Num. 92. 1 April 1828.

Des Bischof Heber’s Reisen durch das nördliche Indien.

Narrative of a Journey through the Upper Provinces of India, from Calcutta to Bombay by the late Reginald Heber, D. D. Lord Bishop of Calcutta. 2 vols. 4. London 1828

Die Beschreibung einer Reise durch die obern Provinzen Hindustans, längs der Ufer des heiligen Ganges, durch die schönsten Theile Bengalens, über einen der Gebirgszüge des Himalaya, dann westwärts über Delhi und Agra nach Bombay und Punah müßte selbst bei einem minder geistvollen Reisenden viel Anziehendes und Interessantes behalten; in Bischof Heber’s Händen aber wird sie in hohem Grade ergetzlich. Mit heitern lebendigen Farben bringt er die Landschaften, die er durchreist, vors Auge, und weiß oft selbst dem kleinsten Gegenstand Bedeutung und Leben zu geben. Die Einwohner betrachtet er überall mit wohlwollendem und, wenn auch nicht ganz unbestochenem, doch gutmüthigem Blicke. Schon die Sorglichkeit, mit der er in seinen Sittenschilderungen in das kleinste Detail eingeht, und nichts für zu unbedeutend hält, um seinen Zusammenhang mit der Natur des Landes und dem Geiste des Volks und seiner Geschichte aufzusuchen, beweist seinen gerechten, billigen Sinn. Der Styl ist der anspruchslose, vertrauliche einer Mittheilung an Freunde und Verwandte; natürlich aber mußte, bei dem beweglichen Geiste des Reisenden, die Größe und der mächtige Eindruck der Naturscenen, die ihm in diesem Theile der brittischen Besitzungen entgegentraten, oft unwillkürlich auch seiner Darstellung einen höhern Schwung geben.
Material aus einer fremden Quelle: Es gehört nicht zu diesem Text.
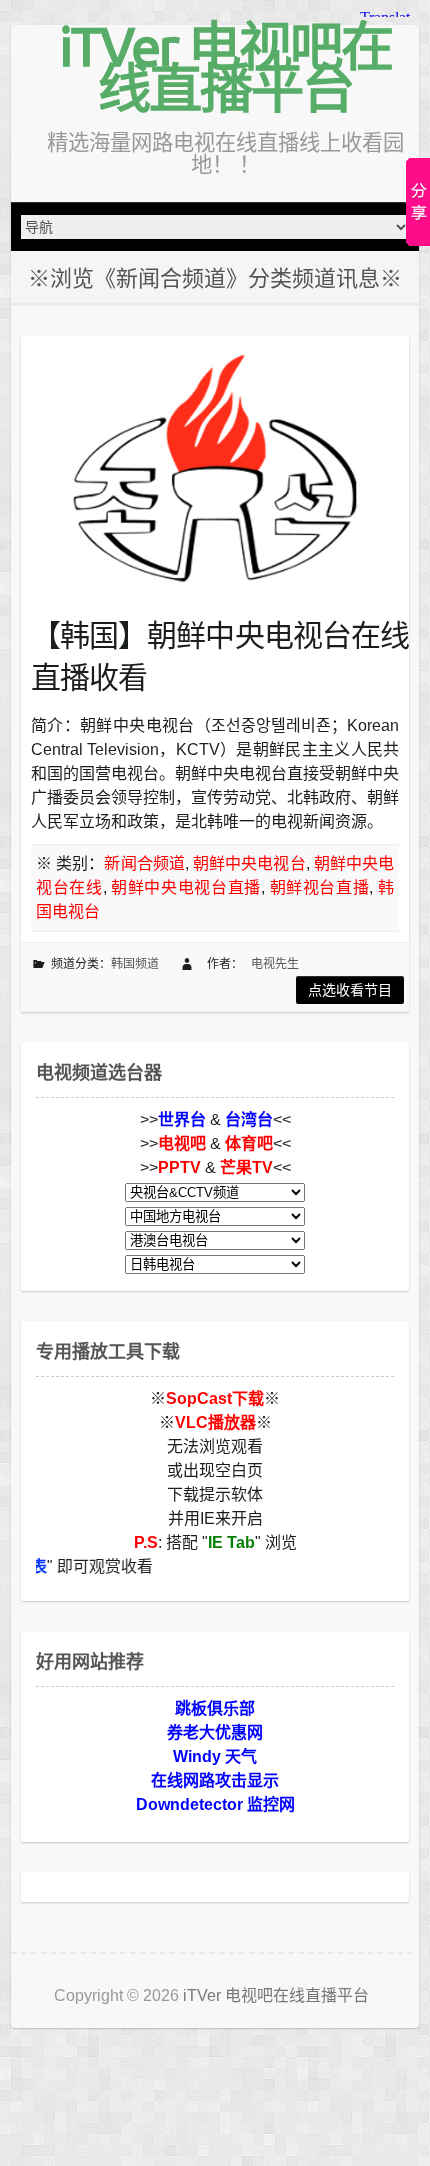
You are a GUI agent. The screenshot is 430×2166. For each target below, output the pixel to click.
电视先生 (275, 964)
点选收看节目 (350, 990)
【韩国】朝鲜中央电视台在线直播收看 (220, 656)
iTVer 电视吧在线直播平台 (225, 67)
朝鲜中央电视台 (249, 863)
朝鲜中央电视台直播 (186, 887)
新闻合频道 (144, 863)
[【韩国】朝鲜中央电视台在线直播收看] (215, 467)
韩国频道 (135, 964)
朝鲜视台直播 (320, 887)
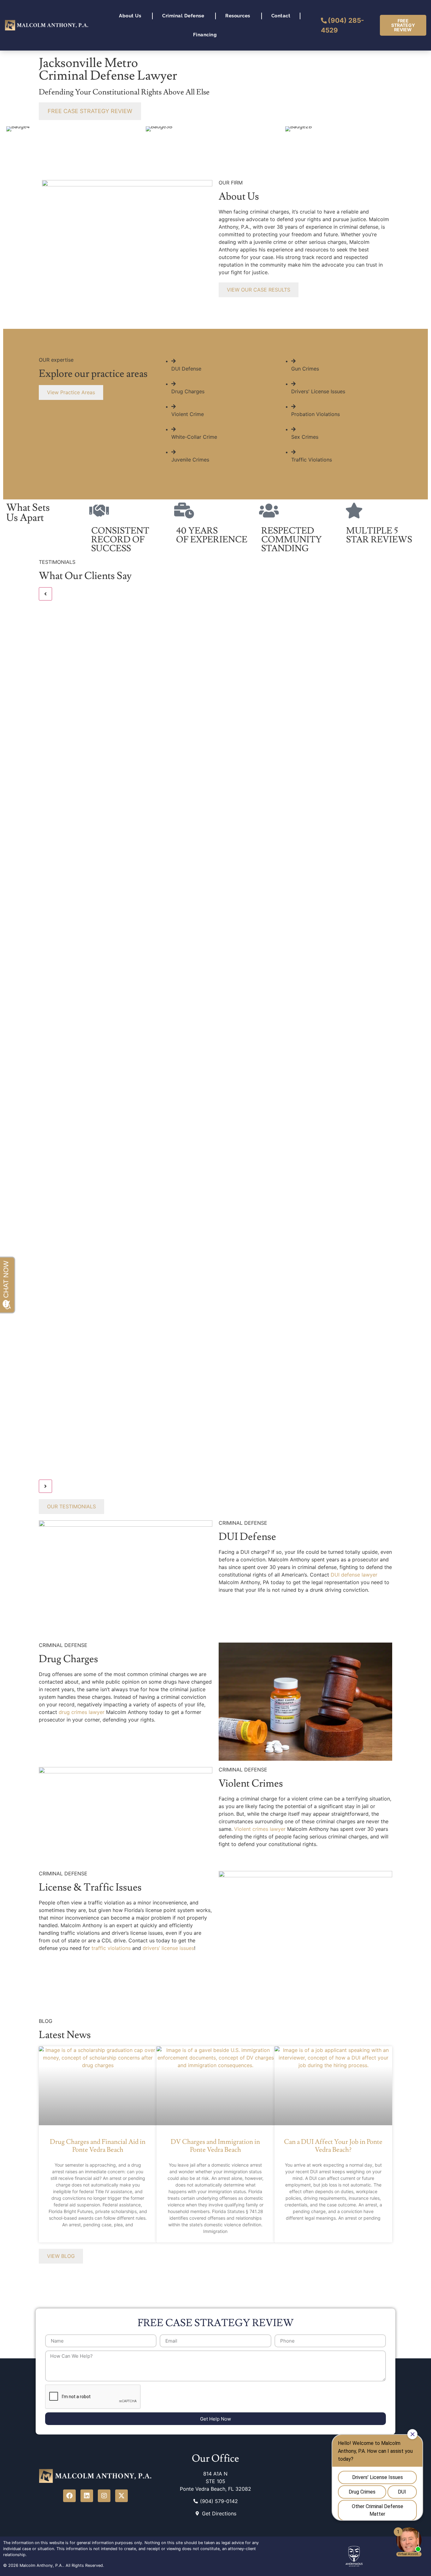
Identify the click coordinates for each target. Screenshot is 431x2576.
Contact (281, 16)
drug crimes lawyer (81, 1712)
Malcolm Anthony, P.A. (41, 2565)
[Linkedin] (86, 2495)
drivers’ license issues (168, 1948)
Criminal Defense (183, 16)
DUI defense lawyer (354, 1575)
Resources (237, 16)
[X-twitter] (121, 2495)
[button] (45, 593)
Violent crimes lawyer (260, 1829)
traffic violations (111, 1948)
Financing (205, 35)
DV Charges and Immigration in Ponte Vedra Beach (215, 2146)
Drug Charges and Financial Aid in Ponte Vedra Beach (97, 2146)
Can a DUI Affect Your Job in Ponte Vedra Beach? (333, 2146)
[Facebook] (69, 2495)
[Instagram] (104, 2495)
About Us (130, 16)
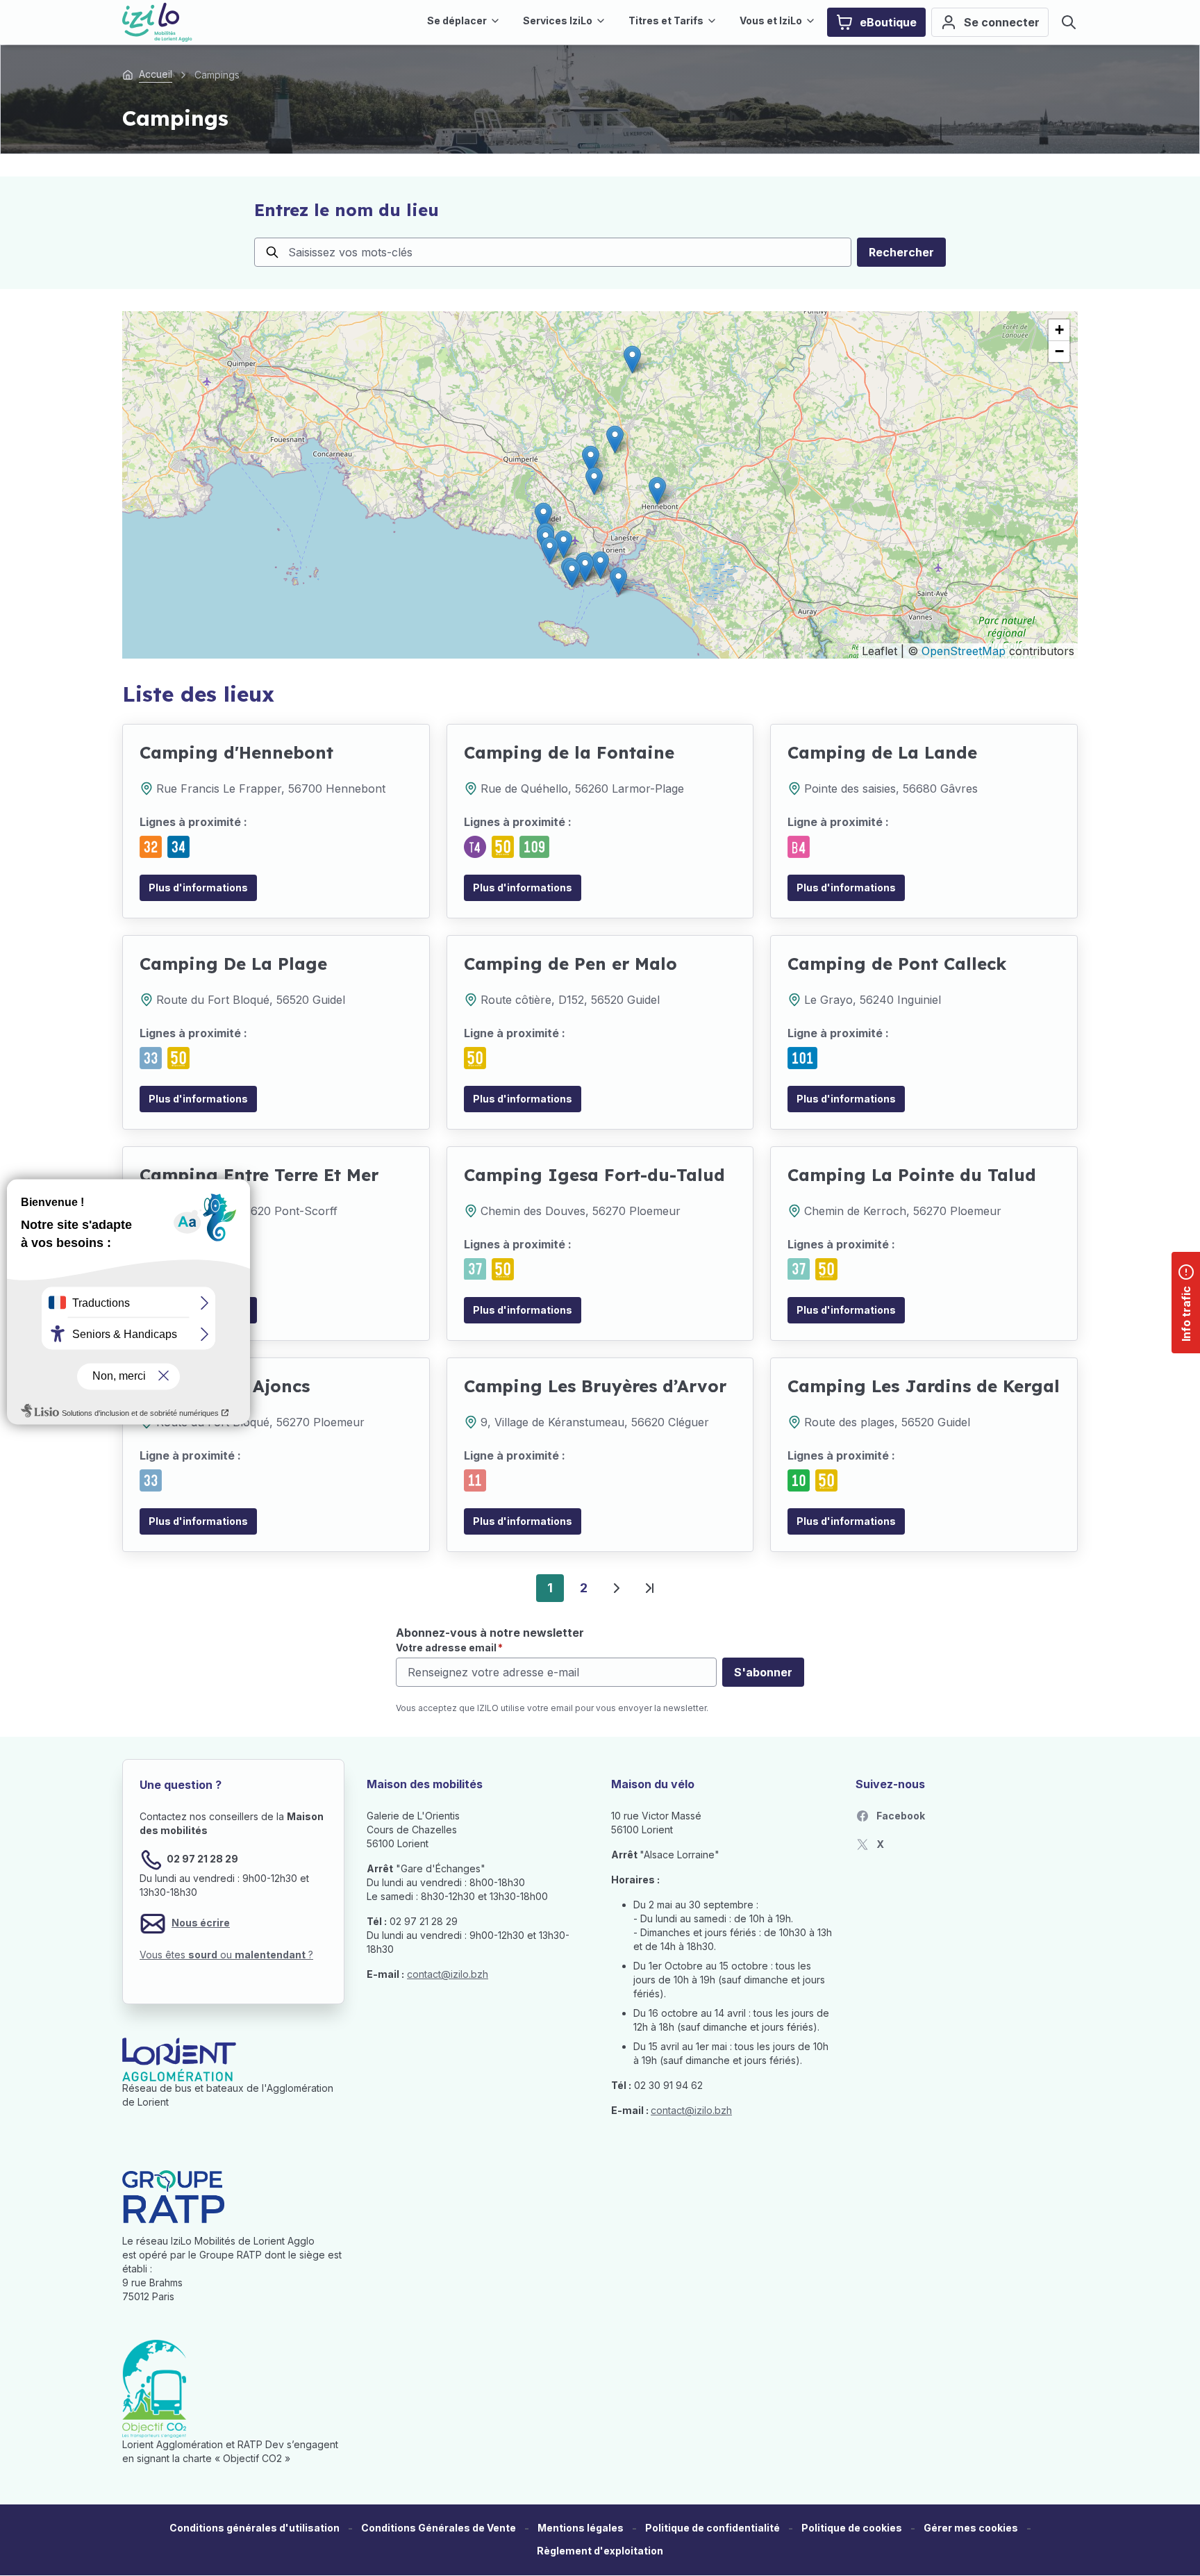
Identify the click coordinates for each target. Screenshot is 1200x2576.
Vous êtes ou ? (226, 1954)
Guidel (328, 1000)
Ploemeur (655, 1211)
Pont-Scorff (306, 1211)
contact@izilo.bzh (447, 1974)
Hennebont (355, 788)
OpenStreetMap (964, 651)
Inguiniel (919, 1000)
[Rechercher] (1069, 22)
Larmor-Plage (648, 788)
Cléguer (688, 1422)
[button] (657, 491)
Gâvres (959, 788)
Hier findet sich der höchste Punkt der Erde, 26,800 Fuß über dem Spiegel des Meeres. Dieser Punkt, von ewigem Schnee bedeckt, nie besucht von einem lebenden Wesen als von dem Condor oder dem Adler, ist im Schimmerlichte des Morgens oder im glühenden Abendroth über jede Beschreibung erhaben. „Tausend leuchtende Gipfel funkeln in dem heitern, wolkenlosen Aether, gleich den Stufen zu Gottes ewigem Throne.“

Wir wollen zuerst einige Stellen in Beziehung auf die von Europäern seltener besuchte hügelige Gegend am Fuße des Himalaya-Gebirgs ausheben.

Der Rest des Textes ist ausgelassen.